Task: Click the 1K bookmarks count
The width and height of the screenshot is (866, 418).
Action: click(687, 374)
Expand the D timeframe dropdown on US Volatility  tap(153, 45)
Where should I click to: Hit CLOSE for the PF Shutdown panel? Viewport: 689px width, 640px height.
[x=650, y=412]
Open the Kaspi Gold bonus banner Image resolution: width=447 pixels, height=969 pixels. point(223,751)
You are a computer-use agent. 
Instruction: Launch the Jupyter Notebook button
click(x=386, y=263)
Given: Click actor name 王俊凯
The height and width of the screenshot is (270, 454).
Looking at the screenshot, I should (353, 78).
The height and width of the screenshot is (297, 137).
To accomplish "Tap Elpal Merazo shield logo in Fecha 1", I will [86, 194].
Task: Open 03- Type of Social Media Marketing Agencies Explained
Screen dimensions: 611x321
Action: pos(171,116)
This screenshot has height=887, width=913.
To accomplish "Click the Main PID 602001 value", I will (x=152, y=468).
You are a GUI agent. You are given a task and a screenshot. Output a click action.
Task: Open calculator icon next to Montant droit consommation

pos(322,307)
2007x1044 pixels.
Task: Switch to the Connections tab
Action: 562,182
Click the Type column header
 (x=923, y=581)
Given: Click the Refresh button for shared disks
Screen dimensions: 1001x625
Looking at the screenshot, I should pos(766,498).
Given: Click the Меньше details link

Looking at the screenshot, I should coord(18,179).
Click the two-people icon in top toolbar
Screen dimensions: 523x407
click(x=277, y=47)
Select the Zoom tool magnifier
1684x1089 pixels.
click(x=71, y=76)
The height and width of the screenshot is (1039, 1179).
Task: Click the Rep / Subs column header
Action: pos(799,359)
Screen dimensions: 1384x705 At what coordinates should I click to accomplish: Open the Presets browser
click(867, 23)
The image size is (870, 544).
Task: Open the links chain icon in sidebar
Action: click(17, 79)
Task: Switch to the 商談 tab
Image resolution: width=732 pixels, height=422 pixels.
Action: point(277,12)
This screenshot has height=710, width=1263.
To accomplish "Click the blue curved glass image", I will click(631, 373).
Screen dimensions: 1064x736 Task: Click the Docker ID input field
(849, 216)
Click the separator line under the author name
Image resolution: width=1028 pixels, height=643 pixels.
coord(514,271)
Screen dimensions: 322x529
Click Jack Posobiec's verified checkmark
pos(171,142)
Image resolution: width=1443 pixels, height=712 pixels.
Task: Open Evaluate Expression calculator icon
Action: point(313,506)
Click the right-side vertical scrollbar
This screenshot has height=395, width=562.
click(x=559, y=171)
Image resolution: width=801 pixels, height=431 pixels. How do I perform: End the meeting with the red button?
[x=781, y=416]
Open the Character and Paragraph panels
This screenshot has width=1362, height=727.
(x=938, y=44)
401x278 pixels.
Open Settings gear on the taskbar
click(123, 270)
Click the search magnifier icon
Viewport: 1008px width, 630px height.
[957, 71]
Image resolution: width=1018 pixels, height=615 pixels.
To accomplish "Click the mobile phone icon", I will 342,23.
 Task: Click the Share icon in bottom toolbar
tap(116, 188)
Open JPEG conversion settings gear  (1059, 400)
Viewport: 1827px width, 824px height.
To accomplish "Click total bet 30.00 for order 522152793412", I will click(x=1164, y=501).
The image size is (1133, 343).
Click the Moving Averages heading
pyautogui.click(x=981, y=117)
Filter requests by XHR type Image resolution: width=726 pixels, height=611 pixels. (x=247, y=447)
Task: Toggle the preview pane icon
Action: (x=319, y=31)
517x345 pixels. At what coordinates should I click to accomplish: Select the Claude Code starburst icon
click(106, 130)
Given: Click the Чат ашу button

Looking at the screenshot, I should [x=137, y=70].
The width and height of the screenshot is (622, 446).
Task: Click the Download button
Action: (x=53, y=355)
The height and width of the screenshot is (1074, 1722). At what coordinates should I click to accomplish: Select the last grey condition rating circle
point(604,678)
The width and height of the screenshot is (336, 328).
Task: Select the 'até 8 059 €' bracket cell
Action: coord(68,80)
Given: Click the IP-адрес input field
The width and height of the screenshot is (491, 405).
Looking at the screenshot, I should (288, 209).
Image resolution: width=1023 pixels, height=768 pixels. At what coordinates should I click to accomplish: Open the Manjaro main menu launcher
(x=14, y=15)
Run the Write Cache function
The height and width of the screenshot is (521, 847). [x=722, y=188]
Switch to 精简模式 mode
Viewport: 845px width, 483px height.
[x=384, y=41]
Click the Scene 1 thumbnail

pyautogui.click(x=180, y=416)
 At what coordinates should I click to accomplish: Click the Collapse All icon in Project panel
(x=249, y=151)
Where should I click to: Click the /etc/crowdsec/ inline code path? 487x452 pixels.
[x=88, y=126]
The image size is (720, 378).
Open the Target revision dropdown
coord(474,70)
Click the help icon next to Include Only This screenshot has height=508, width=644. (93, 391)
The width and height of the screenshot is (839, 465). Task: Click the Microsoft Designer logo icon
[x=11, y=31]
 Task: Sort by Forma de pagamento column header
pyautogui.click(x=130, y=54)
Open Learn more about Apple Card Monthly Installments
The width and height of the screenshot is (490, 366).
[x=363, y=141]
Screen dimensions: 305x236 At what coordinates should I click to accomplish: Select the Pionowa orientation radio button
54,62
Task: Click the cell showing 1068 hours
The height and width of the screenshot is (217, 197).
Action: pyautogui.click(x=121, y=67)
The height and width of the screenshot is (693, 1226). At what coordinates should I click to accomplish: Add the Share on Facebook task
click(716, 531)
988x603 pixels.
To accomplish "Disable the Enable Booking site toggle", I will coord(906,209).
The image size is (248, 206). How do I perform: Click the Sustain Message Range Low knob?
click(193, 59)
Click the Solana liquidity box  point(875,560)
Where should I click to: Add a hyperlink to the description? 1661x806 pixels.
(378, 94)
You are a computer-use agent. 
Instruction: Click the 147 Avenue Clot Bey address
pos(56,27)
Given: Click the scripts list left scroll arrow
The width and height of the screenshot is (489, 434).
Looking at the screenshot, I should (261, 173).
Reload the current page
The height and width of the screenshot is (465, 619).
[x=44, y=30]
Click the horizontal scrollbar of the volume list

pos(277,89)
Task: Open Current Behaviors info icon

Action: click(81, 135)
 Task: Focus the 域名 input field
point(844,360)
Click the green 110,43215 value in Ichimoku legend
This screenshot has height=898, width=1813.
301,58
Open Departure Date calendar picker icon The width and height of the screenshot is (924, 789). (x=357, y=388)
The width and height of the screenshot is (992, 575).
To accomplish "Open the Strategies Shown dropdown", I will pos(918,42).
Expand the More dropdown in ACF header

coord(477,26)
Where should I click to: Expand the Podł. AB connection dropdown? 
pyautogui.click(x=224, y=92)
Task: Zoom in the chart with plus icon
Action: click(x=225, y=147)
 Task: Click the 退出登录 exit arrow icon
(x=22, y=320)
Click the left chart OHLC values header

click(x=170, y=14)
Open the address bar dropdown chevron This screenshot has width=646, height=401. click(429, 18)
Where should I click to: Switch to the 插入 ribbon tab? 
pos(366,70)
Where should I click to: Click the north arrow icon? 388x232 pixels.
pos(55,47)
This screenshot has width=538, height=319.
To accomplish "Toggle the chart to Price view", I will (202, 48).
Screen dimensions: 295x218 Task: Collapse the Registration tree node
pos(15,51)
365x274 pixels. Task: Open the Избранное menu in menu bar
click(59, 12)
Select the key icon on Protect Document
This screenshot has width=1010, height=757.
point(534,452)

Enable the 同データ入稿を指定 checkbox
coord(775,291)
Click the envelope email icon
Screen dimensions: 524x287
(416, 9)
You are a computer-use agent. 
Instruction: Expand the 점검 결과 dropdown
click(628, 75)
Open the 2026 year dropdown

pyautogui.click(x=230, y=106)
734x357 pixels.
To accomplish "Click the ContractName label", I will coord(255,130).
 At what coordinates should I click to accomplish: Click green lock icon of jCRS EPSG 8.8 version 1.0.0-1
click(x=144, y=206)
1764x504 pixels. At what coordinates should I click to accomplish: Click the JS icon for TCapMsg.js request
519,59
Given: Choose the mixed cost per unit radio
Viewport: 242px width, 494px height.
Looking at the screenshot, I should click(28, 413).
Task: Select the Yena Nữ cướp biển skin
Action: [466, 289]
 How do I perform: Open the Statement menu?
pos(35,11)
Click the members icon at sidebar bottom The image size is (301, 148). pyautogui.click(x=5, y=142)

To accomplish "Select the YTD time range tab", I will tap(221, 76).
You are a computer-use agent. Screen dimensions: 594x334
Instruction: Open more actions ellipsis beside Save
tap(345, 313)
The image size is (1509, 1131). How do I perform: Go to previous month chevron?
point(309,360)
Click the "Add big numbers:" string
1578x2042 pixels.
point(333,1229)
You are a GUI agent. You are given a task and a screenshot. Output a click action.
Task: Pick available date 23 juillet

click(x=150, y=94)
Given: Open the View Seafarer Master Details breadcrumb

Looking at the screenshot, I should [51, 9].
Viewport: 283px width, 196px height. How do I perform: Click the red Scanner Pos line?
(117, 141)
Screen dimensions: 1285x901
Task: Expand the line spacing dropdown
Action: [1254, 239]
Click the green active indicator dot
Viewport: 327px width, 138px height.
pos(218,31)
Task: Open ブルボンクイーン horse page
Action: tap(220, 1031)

------------------------------------------------------------

DIRECTIONS:
Can you print the listing lines verbatim, from the line with "Given: Click actor name 王俊凯" to the line with "Action: point(277,12)", both included?

RESPONSE FOR THIS EXERCISE:
Given: Click actor name 王俊凯
The height and width of the screenshot is (270, 454).
Looking at the screenshot, I should (353, 78).
The height and width of the screenshot is (297, 137).
To accomplish "Tap Elpal Merazo shield logo in Fecha 1", I will [86, 194].
Task: Open 03- Type of Social Media Marketing Agencies Explained
Screen dimensions: 611x321
Action: pos(171,116)
This screenshot has height=887, width=913.
To accomplish "Click the Main PID 602001 value", I will (x=152, y=468).
You are a GUI agent. You are given a task and a screenshot. Output a click action.
Task: Open calculator icon next to Montant droit consommation

pos(322,307)
2007x1044 pixels.
Task: Switch to the Connections tab
Action: 562,182
Click the Type column header
 (x=923, y=581)
Given: Click the Refresh button for shared disks
Screen dimensions: 1001x625
Looking at the screenshot, I should pos(766,498).
Given: Click the Меньше details link

Looking at the screenshot, I should coord(18,179).
Click the two-people icon in top toolbar
Screen dimensions: 523x407
click(x=277, y=47)
Select the Zoom tool magnifier
1684x1089 pixels.
click(x=71, y=76)
The height and width of the screenshot is (1039, 1179).
Task: Click the Rep / Subs column header
Action: pos(799,359)
Screen dimensions: 1384x705 At what coordinates should I click to accomplish: Open the Presets browser
click(867, 23)
The image size is (870, 544).
Task: Open the links chain icon in sidebar
Action: click(17, 79)
Task: Switch to the 商談 tab
Image resolution: width=732 pixels, height=422 pixels.
Action: point(277,12)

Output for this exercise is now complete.